Jennifer talks about operas she hopes to see, favorite singers, her plans to become a composition major at San Diego State, even the opera she hopes to write.

“Right now, I have a few piano sketches and I’m working on the libretto. It has tragic themes, but it’ll have a lot of comedy in it. It’s a fantasy story which takes place on some island that’s made up and which has a monarchy.”

Her plans make me dizzy, but they are also exciting — the plans of a person with her entire life ahead of her. I ask if her fellow students ever find her being an opera freak a trifle peculiar.

“I don’t think anybody in my school thinks I’m crazy for liking opera. I think they’ve accepted it. When I was a sophomore I liked to take my viola and just start playing in the middle of the school campus — maybe Glinka or Telemann. Some people would look at me funny and some would throw me quarters, but everybody pretty much knows who I am by now. Nobody ever gives me a hard time about it, they just know that’s me.”

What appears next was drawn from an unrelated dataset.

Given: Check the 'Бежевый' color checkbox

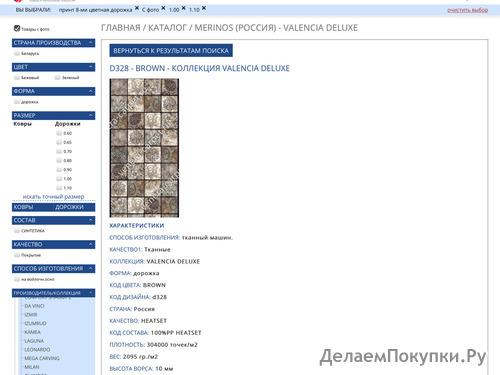Looking at the screenshot, I should pos(17,78).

One last anecdote. In July I happened to be in St. Petersburg, Russia, teaching a poetry class for two weeks to a group of American students who preferred studying poetry in Russia than in the United States. I saw two operas at the Mariinsky Theatre, where Chaliapin had sung: Verdi’s Rigoletto sung in Russian and Puccini’s Madame Butterfly. Amazing productions but dusty since the opera has been on short rations since the fall of the Soviets.

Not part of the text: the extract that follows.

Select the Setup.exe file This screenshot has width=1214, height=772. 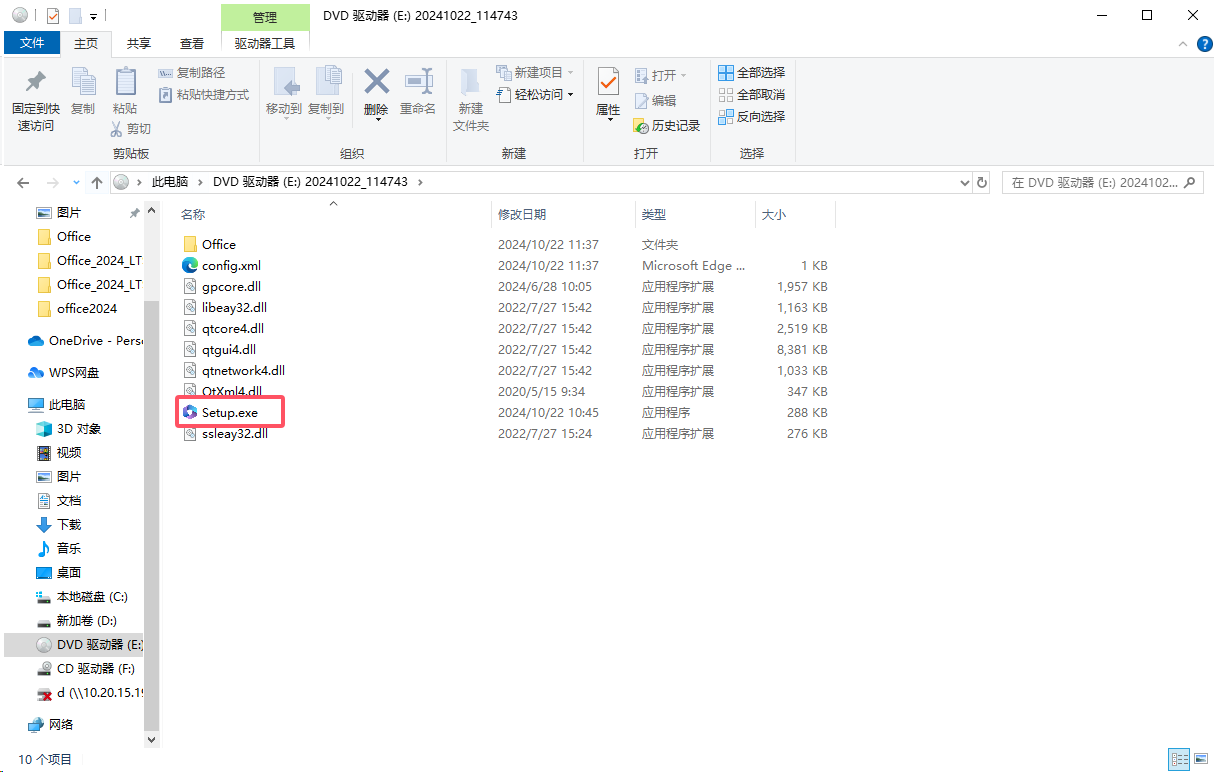tap(229, 413)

Before leaving St. Petersburg I went to the Chaliapin Museum in his old apartment filled with his furniture, clothing, books, paintings, costumes — all the memorabilia from his many roles but especially from Boris Godunov. Next to Chaliapin’s bed were his fur slippers, on the bedside table was the book he apparently had been reading — as if he meant to return that night. On one wall was a large photograph of his funeral in Paris in 1938 with the streets full of several thousand people.

After I had wandered through the rooms — I was the only visitor — the elderly woman caretaker led me into a small recital hall next to Chaliapin’s bedroom and put on a recording of Chaliapin singing Boris from over 70 years ago. First came the cellos as the clock struck back and forth, then Boris’s death scene, felled by a heart attack, half-mad as the false Dimitri nears Moscow with his army. It was a live performance and we could hear Chaliapin groan, cry, “Forgive me, forgive me,” then stumble, fall to the floor of the stage. The woman stood by the door with her hand to her throat weeping. On the recording, women were also weeping. There was a rising swell on the basses to the cellos, then to the violas and violins as Boris’s soul departed from his body. The music came to an end. Neither the woman nor I knew a word of one another’s language. In any case, I felt too full of the music to speak. The woman wiped her eyes. We nodded to one another.